IMHO: Das Smartphone-Wettrüsten geht weiter

Früher lautete eine Binsenweisheit, dass man die Uhr nach dem Zug stellen kann. Im 21. Jahrhundert ist das natürlich nicht mehr so. Nun wird der Takt vom Smartphone-Wettrüsten vorgegeben. Im Jahresturnus werfen die Hersteller neue Versionen ihrer alldieweil schon obszön teuren mobilen Begleiter auf den Markt. Wirklich neue Features kommen dabei nicht mehr herum. Dafür protzen die Datenblätter mit immer mehr Abstinenz von Innovation.

Als Kerle noch echte Kerle ohne Smartphone-Wettrüsten waren

Pünktlich, wie jeden Freitag um 19:00 Uhr, öffnet sich die Wirtshaustür und Dieter tritt hinein. Seine Freunde hatten ihn bereits erwartet. Der Kellner braucht keine Instruktionen, denn bereits das erscheinen der Person erklärte den weiteren Ablauf. Wortlos wurde das Pils über den Tresen geschoben und das Gejammer über die täglichen Leiden nahm seinen Lauf. Heutzutage ist das alles filigraner geworden.

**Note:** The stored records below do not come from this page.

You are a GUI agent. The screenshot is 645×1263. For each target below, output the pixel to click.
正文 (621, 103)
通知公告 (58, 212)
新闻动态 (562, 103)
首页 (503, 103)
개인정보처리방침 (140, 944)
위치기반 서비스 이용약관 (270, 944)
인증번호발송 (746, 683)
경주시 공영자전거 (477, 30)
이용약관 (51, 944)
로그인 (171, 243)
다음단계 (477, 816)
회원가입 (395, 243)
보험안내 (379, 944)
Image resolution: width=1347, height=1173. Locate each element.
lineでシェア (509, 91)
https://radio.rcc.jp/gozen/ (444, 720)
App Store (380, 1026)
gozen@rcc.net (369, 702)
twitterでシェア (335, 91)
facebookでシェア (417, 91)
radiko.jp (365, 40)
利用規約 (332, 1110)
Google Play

Waren vor der Jahrtausendwende allenfalls einige Geschäftsleute mit einem portablem Mobilfunktelefon ausgestattet, so besitzt heute jeder ein Hochglanz-Smartphone, welches bereits beim abziehen der Schutzfolie einen ersten Kratzer im Lack hat. Keine Treffen mehr in der Kneipe, aber stundenlanges Getratsche in die mobile Sprechmuschel.

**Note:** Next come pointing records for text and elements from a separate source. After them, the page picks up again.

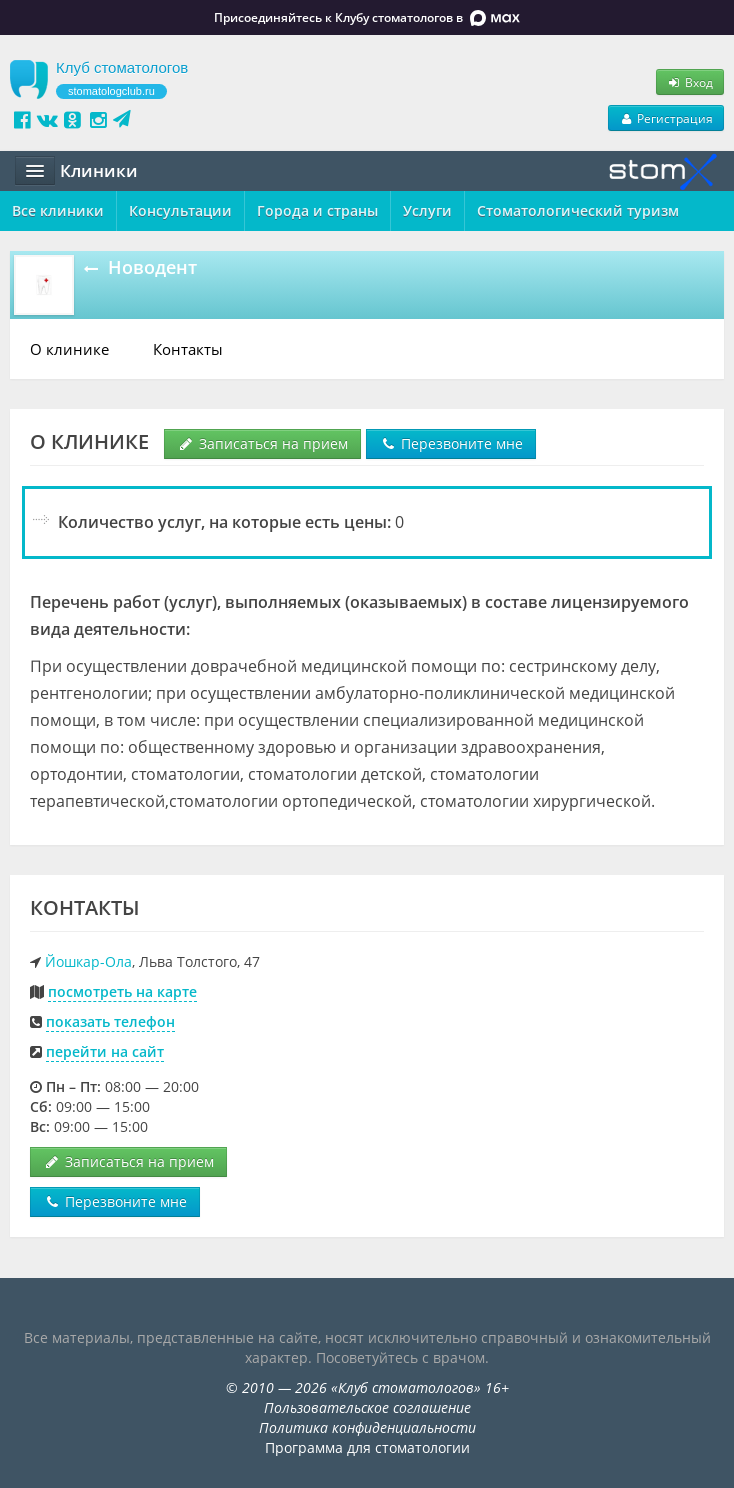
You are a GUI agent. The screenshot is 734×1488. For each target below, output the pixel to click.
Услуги (427, 210)
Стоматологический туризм (578, 210)
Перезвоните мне (451, 443)
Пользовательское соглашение (367, 1407)
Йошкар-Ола (88, 961)
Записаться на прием (262, 443)
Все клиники (58, 210)
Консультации (180, 210)
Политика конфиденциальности (367, 1427)
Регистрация (666, 118)
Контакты (188, 349)
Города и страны (317, 210)
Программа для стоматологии (367, 1447)
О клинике (69, 349)
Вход (690, 82)
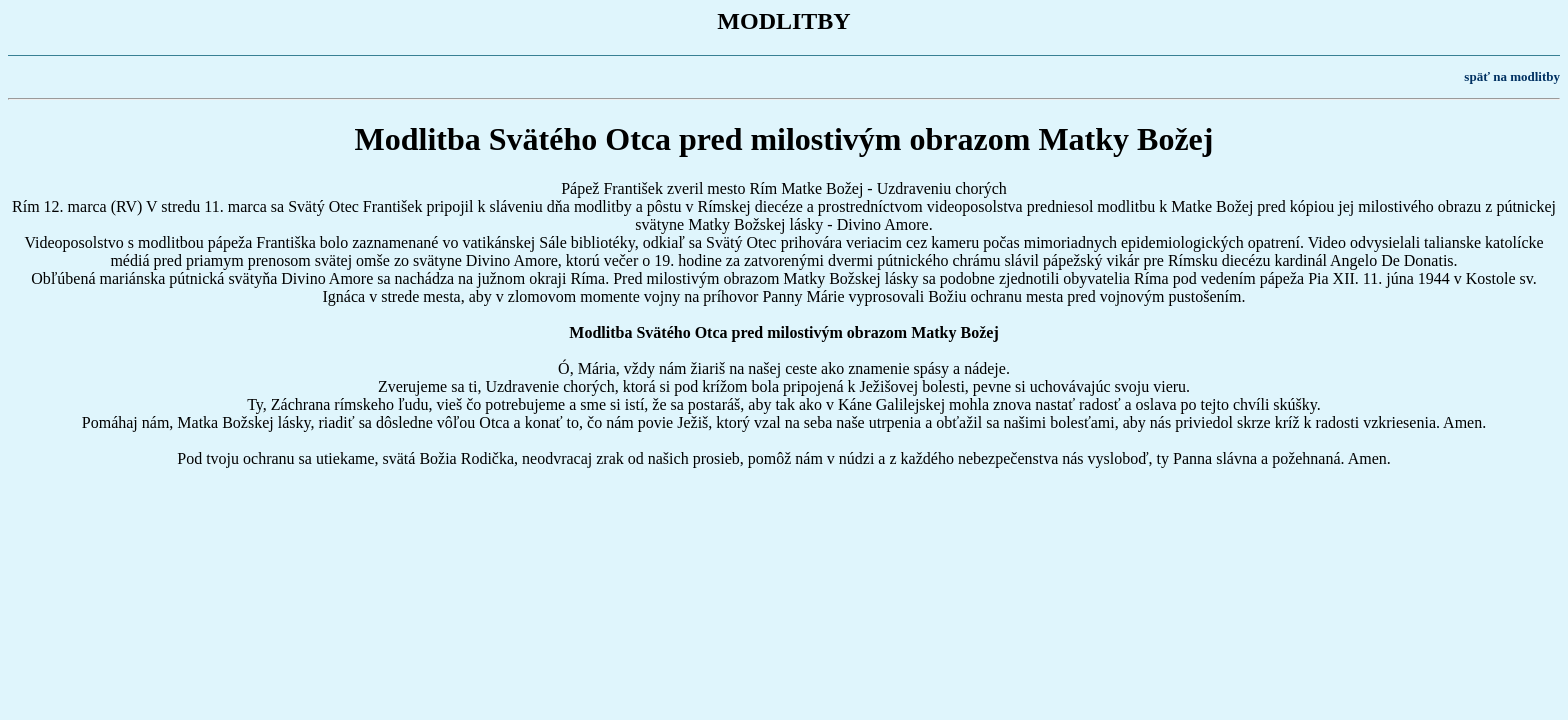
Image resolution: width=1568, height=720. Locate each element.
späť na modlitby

Giga-, Mega-, Octacore-, 120 Hz Onlinefurunkel

Was waren die Zeiten noch spannend, als Farbdisplays eingeführt wurden. An Speicherplatz dachte keiner. Wofür auch, waren die 100 Plätze für Nummern doch mehr als ausreichend. Mit dem Aufkommen der Apps begann sich jedoch eine Spirale zu drehen, die mehr an Schwung gewann, als zu verlieren. CPU-Leistung lässt sich durch nichts ersetzen, außer durch noch mehr CPU-Leistung. So lässt es jeder spöttische 13-Jährige die Oma wissen. Natürlich nicht, ohne dabei hämisch über den Ferrari-roten Bremssattel zu grinsen, der einen Carbon-Teller umfasst und damit den väterlichen Stolz darstellt. Wohl auch deswegen, weil die aktuellen Smartphone-Gehäuselegierungen preislich bereits die Sphären von Platin verlassen haben und damit auch die NASA staunen lassen.

Neue Zahlen braucht das Land

Und Cesar weinte, denn es gab kein Land mehr zu erobern. So könnte man zumindest meinen, denn es zeichnete sich ab, dass einfach genug von allem vorhanden war. Spiele liefen flüssig in 3D und mittels kleiner Kärtchen sowie Cloud war auch der letzte Datenmessi zufrieden zu stellen. Die Aufregung der fünften Mobilfunkgeneration (5G) verflog auch schnell. Das dürfte 2020 schon zum guten Ton gehören. Umsatzeinbrüche zeichnen sich damit schon bedrohlich am Horizont ab. Wie gut, dass sich Hersteller, wie Samsung, in solch prekären Lagen selber zur Seite springen können. Dieses Mal soll es wieder die Hauptkamera sein, die beim Sammelkarten-Vergleich die Käufer animiert.

108 Megapixel mit Samsung ISOCELL Bright HMX

Pentakamera, Ultraweitwinkel oder Teleobjektiv hat die Masse schon gesehen. Nun wird nochmals massiv an der Auflösungsschraube gedreht. Nicht weniger als 108.000.000 Bildpunkte werden nun auf einen 1/1,3 Zoll-Sensor gequetscht. Xiaomi hat mit dem Mi Note 10 schon einmal vorgelegt und gezeigt, dass dies auch praktisch irgendwie funktioniert. Wer sich noch mit 48 MP begnügt, der darf sich langsam von der einen oder anderen Aktie trennen, um aufzurüsten. Empfehlenswert zum abstoßen wären zum Beispiel die Wertpapiere der Firma Hasselblad. Die Mittelformatkamera H6D-100C mit lediglich 100 Megapixeln dürfte für 34.680 Euro demnächst ein Ladenhüter werden.